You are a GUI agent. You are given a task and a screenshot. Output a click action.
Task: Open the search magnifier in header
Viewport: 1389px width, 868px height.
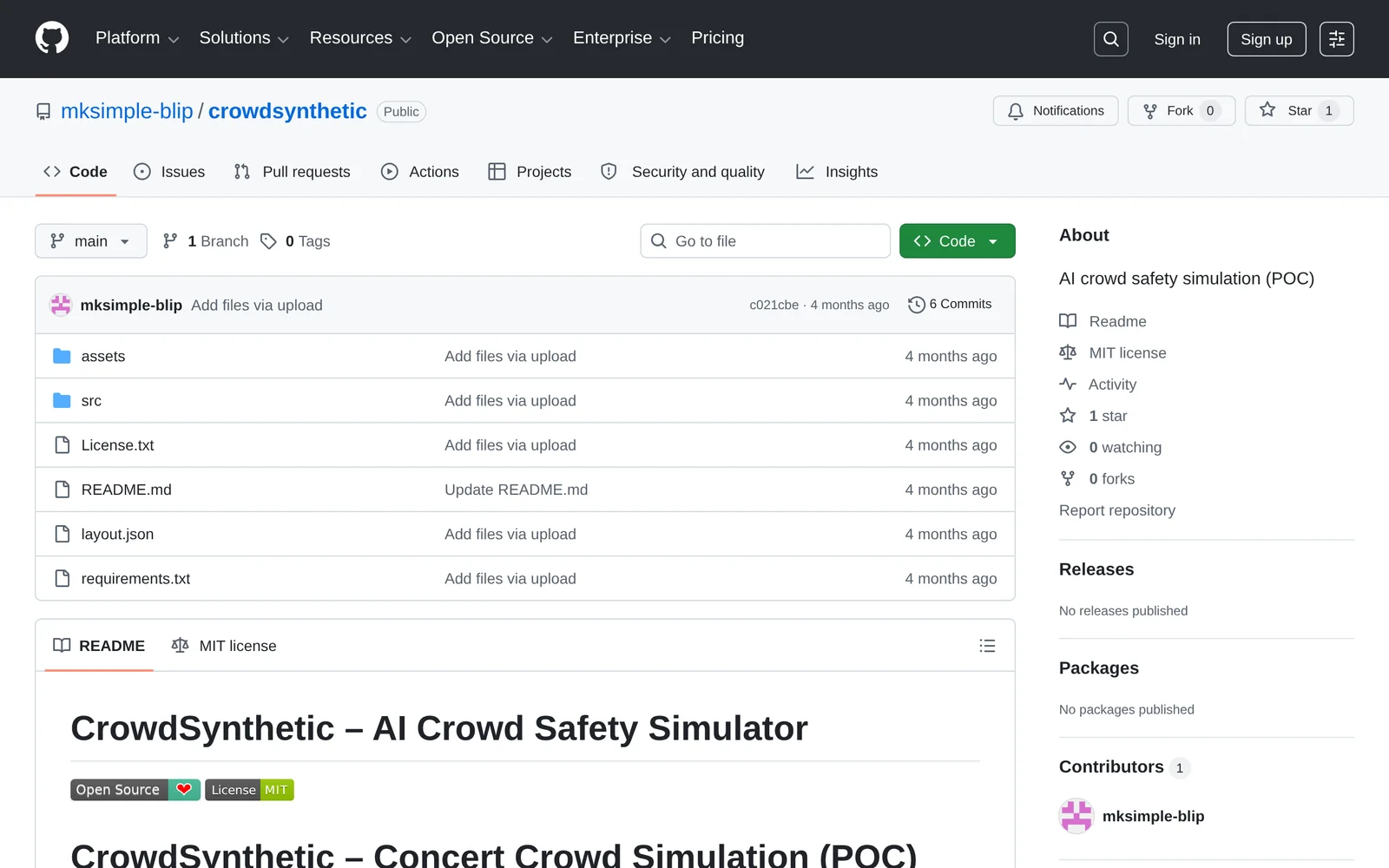click(x=1110, y=39)
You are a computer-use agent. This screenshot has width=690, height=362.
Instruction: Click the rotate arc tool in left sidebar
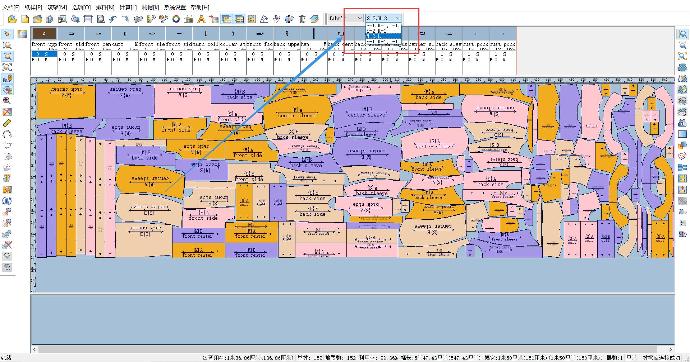click(7, 135)
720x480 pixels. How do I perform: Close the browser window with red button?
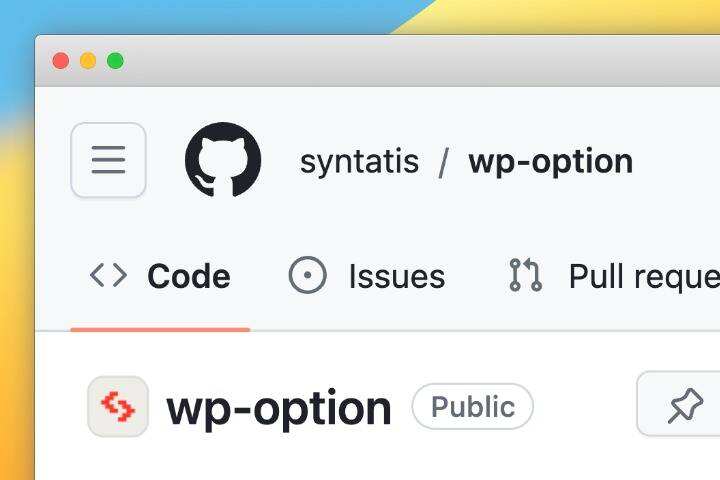coord(60,61)
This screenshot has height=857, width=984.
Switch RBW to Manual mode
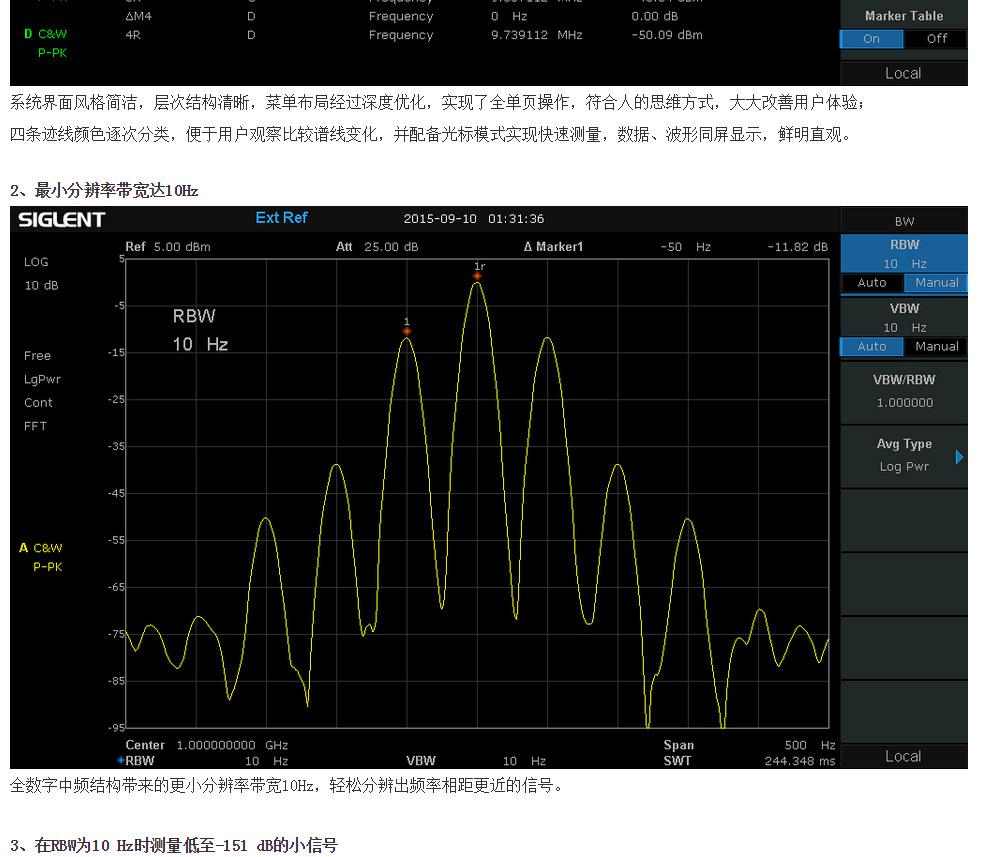[936, 283]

★ ★ ★ ★ ★ ★ ★

Write out every line of the records above word for word, omitting the pictures.

You are a GUI agent. You are given a task and a screenshot. Output a click action.
Task: Open the search magnifier in header
Viewport: 1389px width, 868px height.
click(x=1110, y=39)
You are a computer-use agent. This screenshot has width=690, height=362.
Instruction: Click the rotate arc tool in left sidebar
click(7, 135)
720x480 pixels. How do I perform: Close the browser window with red button?
coord(60,61)
This screenshot has height=857, width=984.
Switch RBW to Manual mode
[936, 283]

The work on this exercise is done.